No amanhecer da segunda-feira, fingi que ia para escola com Jane e tomei rumo para Rheyk. Passei a manhã treinando com Nathan no centro de treinamento, enquanto ele também acompanhava a formação de suas tropas. 

Pouco depois do almoço, Jane apareceu e chamou para dar uma volta, distante do pessoal

– Não conte nada do que ouviu ontem, ok?

– Não vou, mas... Se quiser conversar comigo, fique à vontade. Cada um tem seus demônios, Jane. 

Ela começou a andar para a alfaiataria, reflexiva, e eu a segui. Reconheci uma garota que estava trabalhando. Jane acenou, e outra retribuiu com um enorme sorriso. Lastimei-me por ter esquecido o seu nome. Era aquela que não calava a boca por nem um mísero segundo e me deixou irritada na minha primeira grande dor de cabeça. Tentei me desfazer da ideia de que era chata, afinal eu estava de péssimo humor naquele dia.

– Enny! – A menina se levantou e me abraçou.
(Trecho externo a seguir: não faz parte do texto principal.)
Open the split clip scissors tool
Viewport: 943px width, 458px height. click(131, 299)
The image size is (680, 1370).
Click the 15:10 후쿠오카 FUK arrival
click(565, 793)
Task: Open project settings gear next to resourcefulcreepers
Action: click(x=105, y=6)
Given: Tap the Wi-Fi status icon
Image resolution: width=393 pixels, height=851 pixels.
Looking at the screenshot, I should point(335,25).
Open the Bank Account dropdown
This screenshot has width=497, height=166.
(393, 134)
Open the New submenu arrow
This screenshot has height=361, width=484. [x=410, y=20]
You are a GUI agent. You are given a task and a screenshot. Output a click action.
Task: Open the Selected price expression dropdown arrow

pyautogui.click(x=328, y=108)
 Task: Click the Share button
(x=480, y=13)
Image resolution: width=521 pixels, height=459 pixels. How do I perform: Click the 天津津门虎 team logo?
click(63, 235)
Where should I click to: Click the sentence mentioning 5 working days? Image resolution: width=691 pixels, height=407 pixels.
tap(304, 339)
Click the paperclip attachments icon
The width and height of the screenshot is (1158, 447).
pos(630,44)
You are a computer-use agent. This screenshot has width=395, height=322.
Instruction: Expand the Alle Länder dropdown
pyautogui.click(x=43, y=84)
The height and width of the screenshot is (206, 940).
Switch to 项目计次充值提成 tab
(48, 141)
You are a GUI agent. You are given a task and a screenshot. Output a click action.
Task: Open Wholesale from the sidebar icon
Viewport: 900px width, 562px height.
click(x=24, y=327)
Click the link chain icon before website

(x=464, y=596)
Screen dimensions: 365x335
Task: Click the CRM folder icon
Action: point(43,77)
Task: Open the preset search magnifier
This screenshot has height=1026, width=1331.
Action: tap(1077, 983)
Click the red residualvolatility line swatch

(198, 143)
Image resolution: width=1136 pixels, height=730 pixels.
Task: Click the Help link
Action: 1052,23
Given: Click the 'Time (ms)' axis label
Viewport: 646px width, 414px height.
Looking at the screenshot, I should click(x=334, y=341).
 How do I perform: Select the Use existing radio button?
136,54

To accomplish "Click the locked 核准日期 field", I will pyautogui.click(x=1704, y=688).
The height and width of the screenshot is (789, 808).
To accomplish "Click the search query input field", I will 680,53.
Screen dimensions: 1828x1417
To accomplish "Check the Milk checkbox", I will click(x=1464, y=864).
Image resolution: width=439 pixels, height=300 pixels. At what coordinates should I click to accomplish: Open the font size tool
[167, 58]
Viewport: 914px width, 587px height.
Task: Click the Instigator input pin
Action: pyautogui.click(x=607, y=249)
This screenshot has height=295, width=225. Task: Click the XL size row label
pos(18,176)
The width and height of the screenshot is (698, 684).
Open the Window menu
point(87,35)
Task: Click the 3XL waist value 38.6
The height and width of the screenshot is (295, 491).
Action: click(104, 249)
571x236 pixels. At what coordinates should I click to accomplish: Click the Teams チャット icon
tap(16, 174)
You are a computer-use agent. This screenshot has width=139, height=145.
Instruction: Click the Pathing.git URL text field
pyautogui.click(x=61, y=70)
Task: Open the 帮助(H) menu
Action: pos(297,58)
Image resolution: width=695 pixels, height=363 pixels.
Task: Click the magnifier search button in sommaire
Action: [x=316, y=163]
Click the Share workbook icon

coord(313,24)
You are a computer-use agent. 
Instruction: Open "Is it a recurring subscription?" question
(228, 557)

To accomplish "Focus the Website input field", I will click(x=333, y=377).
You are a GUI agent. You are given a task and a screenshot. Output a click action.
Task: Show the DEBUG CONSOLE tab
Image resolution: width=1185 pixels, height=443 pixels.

Parecia um estrangulamento. – Não vai acreditar no que minha bisavó falou. Ela disse que você parece uma Rheykirina, aquela linhagem que nasce nas colinas Gurmis, perto do Lago Olink. Acredita?

Virei-me levemente para Jane, quando a garota se voltou para o outro lado, e murmurei:

– Sabe traduzir isso?

– As Colinas Gurmis são para onde iam as mulheres nobres quando engravidavam. Lá, eram protegidas pelo exército real até o banho do bebê no lago Olink. Somente então, retornavam para casa e apresentavam a descendência para Rheyk.

A garota virou com o mesmo sorriso aberto de sempre que jamais diminuía, que permanecia do mesmo jeito estático na face dela como se fosse grampeado, costurado, colado... Tentava não a ver com maus olhos, mas eu sentia um estranhamento com ela sem motivo.

Contudo, a bisavó da menina estava correta sobre quem eu era. Não iria contar para as meninas ou Nathan por enquanto, ao menos. Eles poderiam ficar paranoicos sabendo do meu parentesco com Victor e até me considerariam uma infiltrada. Essa notícia tinha que ser dada com calma. Se houvesse a necessidade de dizer, não é mesmo?

– Mariah, que tal mostrar Enny pra ela? Talvez, se a vir de perto, ela mude de opinião. – Jane falou, cruzando os braços e andando.

Eu e Mariah a seguimos. Mariah, Mariah, Mariah. Repeti o nome até decorar. Afinal, aquela menina vinha sendo tão prestativa que não queria ser mal-educada. Apesar de minha verdadeira vontade ser deixar ela falando sozinha e nunca mais a ver. 

– Jane é tão, mais tão linda! Pena que ela e Nathan terminaram. – Seu tom era desproporcionalmente animado, quase falso. – Sabe o motivo?

– Desculpa... Esse assunto é entre eles. Não me cabe dizer.

– Você é tão leal! Que fofinho! Eu queria ter uma amiga como você.

– Claro! – Jane sussurrou, sorrindo, e eu a fuzilei com o olhar pela brincadeira.

– Rabivé. – A garota falou com respeito. – Significa, bisavó.

A senhora aparentava ter uns 95 anos, mas parecia carregar mais idade em suas costas. Ela me olhou atentamente, fitava os meus olhos com interesse e surpresa. Seus olhos verdes capturaram minha atenção, especialmente pelo detalhe mais escuro no canto esquerdo de uma de suas íris. Era a senhora que me observava no dia que encontrei o Coração de Rheyk.

– Olá, sou Enny Scott. Qual é o nome da senhora?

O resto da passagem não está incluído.